Super Computer Heterogeneous Classifier Meta-Ensembles
Anthony Bagnall (University of East Anglia, UK), Gavin Cawley (University of East Anglia, UK), Ian Whittley (University of East Anglia, UK), Larry Bull (University of West of England, UK), Matthew Studley (University of West of England, UK), Mike Pettipher (University of Manchester, UK) and Firat Tekiner (University of Manchester, UK)
Copyright: © 2008
This article describes the entry of the Super Computer Data Mining (SCDM) Project to the 10th Pacific-Asia Conference on Knowledge Discovery and Data Mining (PAKDD) 2006 Data Mining Competition. The SCDM project is developing data mining tools for parallel execution on Linux clusters.

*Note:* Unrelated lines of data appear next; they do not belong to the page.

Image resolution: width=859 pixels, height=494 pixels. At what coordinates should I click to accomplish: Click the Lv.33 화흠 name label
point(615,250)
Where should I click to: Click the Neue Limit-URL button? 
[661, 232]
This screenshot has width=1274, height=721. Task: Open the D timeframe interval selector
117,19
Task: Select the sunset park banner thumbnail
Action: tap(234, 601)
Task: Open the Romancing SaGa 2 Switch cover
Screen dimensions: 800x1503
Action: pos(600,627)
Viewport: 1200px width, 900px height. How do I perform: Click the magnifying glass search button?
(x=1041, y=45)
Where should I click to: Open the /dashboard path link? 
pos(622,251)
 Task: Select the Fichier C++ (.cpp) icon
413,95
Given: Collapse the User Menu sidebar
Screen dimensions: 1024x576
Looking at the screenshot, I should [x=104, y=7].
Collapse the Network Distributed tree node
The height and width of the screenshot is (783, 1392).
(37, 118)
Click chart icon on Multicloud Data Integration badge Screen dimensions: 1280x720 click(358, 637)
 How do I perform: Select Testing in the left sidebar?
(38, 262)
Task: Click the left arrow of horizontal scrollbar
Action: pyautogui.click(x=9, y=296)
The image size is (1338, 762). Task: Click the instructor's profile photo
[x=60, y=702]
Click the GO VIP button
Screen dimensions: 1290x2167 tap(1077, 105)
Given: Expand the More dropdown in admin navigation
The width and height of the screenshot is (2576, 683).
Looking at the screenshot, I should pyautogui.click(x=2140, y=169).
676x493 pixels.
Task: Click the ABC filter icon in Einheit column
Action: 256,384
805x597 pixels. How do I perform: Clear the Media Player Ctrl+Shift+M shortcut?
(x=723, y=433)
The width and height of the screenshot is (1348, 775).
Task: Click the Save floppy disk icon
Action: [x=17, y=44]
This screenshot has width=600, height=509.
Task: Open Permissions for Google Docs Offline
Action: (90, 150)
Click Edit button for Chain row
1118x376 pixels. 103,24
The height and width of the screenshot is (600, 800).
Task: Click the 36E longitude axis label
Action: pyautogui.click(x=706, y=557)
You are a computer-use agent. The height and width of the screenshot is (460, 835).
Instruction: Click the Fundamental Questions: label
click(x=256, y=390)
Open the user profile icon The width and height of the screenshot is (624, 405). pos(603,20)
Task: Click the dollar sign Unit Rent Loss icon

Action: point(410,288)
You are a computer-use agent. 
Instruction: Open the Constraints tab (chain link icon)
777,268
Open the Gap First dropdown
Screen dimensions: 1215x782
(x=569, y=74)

The code is freely available; please contact the first author for a copy. We combine several classifiers, some of them ensemble techniques, into a heterogeneous meta-ensemble, to produce a probability estimate for each test case. We then use a simple decision theoretic framework to form a classification. The meta-ensemble contains a Bayesian neural network, a learning classifier system (LCS), attribute selection based-ensemble algorithms (Filtered At-tribute Subspace based Bagging with Injected Randomness [FASBIR]), and more well-known classifiers such as logistic regression, Naive Bayes (NB), and C4.5.